(RECORDED DATA Opens)
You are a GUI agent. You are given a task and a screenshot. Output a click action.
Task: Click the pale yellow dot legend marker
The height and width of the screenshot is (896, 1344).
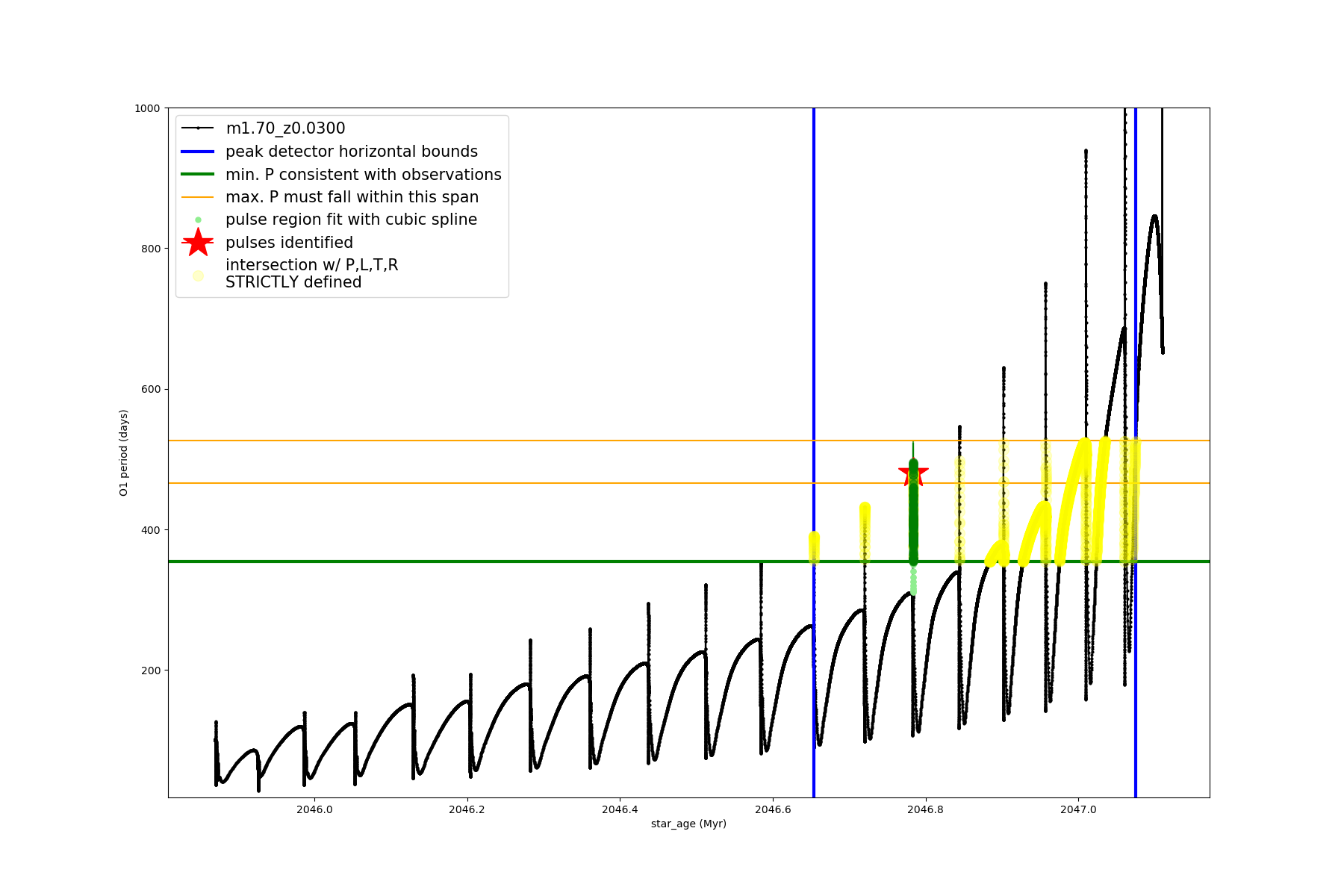click(198, 276)
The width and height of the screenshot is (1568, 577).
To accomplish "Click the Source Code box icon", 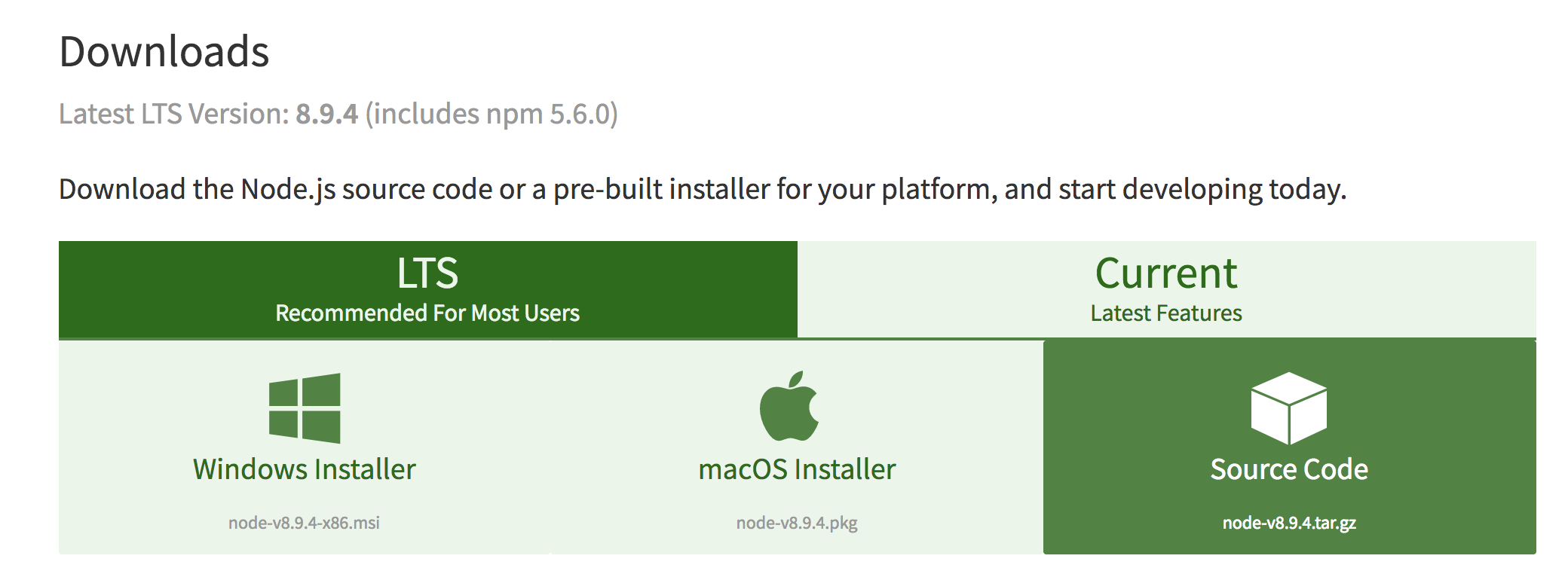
(RECORDED DATA Closes)
Without altering anything, output all the lines above but none of the images.

You are a GUI agent. You are given a task and a screenshot. Output a click action.
Task: Click the pale yellow dot legend marker
The height and width of the screenshot is (896, 1344).
click(198, 276)
The width and height of the screenshot is (1568, 577).
To accomplish "Click the Source Code box icon", 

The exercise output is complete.